Most baseball fans have a pretty good idea regarding the basic responsibilities of the manager and general manager of a Major League team. The president, however, occupies a hazier sort of position in the public’s mind. So what exactly does the president of the Minnesota Twins do?

The answer, if you’re Dave St. Peter, is a little bit—and sometimes a lot—of everything.

“I’m sure it varies from team to team,” St. Peter said. “But at the end of the day, I think the core responsibilities are the same. You’re responsible for managing the baseball team as a business and as a public trust. And in the Twins organization, the business and baseball operations have always been one and the same, so I work very closely and collaboratively with [general manager] Terry Ryan. We deliver Terry a budget and try to give him the dollars and resources that are going to allow him to put a competitive team on the field. It’s Terry’s job to work within that budget and manage the personnel of our baseball team. But if we’re going to be successful we have to be able to work well together and bounce stuff off each other. Very rarely is Terry recommending something to ownership that I’m not on board with, and vice versa. I think we do a pretty good job of working together in lockstep.”

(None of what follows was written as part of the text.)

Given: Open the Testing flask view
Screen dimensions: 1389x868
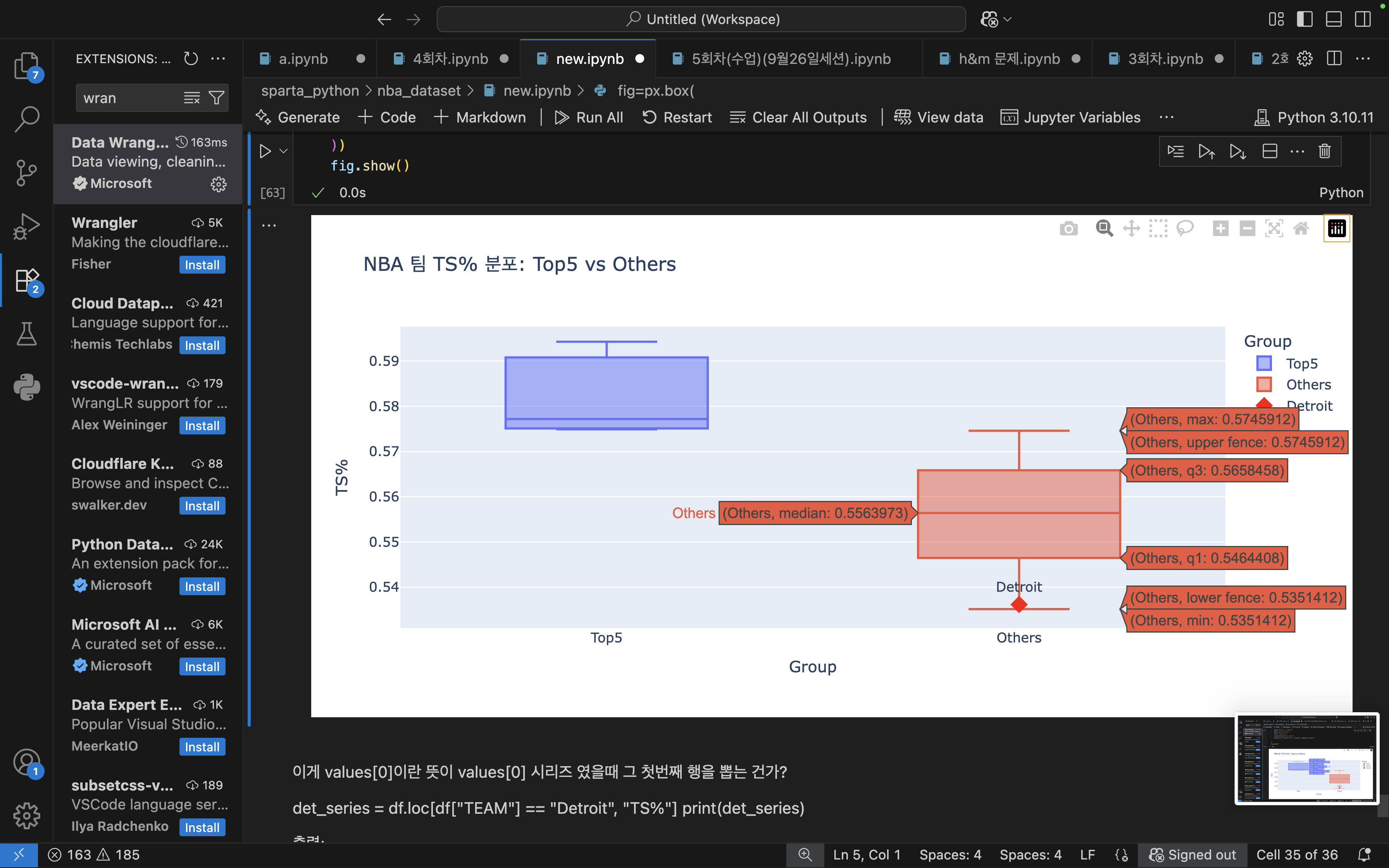Looking at the screenshot, I should (26, 334).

That, it turns out, is a seriously shorthand version of St. Peter’s job description. His co-workers will tell you that the team president is a guy who likes to be involved in every area of the business, from ticket sales and corporate sponsorships to advertising and promotions.

Patrick Klinger, the Twins’ vice president of marketing, was hired by St. Peter in 1999, and like his boss (and pretty much everybody else in the organization) his first gig with the team was as an intern. “Dave knows more about every element of this operation than anybody around,” Klinger said. “I don’t think there’s a job in the organization he couldn’t do. For a guy in his position he’s as committed as anyone I’ve seen. Even as his responsibilities have grown, and with all the ballpark stuff, he’s still very involved in the day-to-day operations and wants to know what’s going on in every department. He also has a lot of good ideas, and doesn’t mind getting down in the trenches and getting dirt under his fingers. There isn’t anybody in the office who works longer hours. Dave’s good at preaching balance, but he’s not very good at practicing what he preaches.”

St. Peter admitted as much, but insisted that he’s working on it. He and his wife Joanie have three pre-teen boys, and this year, he said, he intends to help coach Little League. “I may end up missing a game here or there,” he said. “I’m trying to find ways to create more balance and be there as a dad, but the reality is that I’m going to be here most of the time. It’s just the nature of the job. From the very beginning it was drilled into me that eighty-one nights a year what’s happening down here is the most important thing going on in the state of Minnesota.”

Given that grind, you’d think that a guy in St. Peter’s position would have frequent occasion to look at the folks in the Vikings’ front office with a little bit of envy, but he just laughed at that notion. “I’ve never understood how you could play just one game a week,” he said. “I literally can’t imagine working for an NFL team. It would be like having ten weeks of vacation. I say this all the time: The NFL is a country club. The baseball season’s a marathon, and that’s a badge of honor for those of us who thrive on this atmosphere. It’s all I’ve ever known, and what we’re going through right now is the best time of the year. There’s nothing better than spring training and the anticipation of opening day.”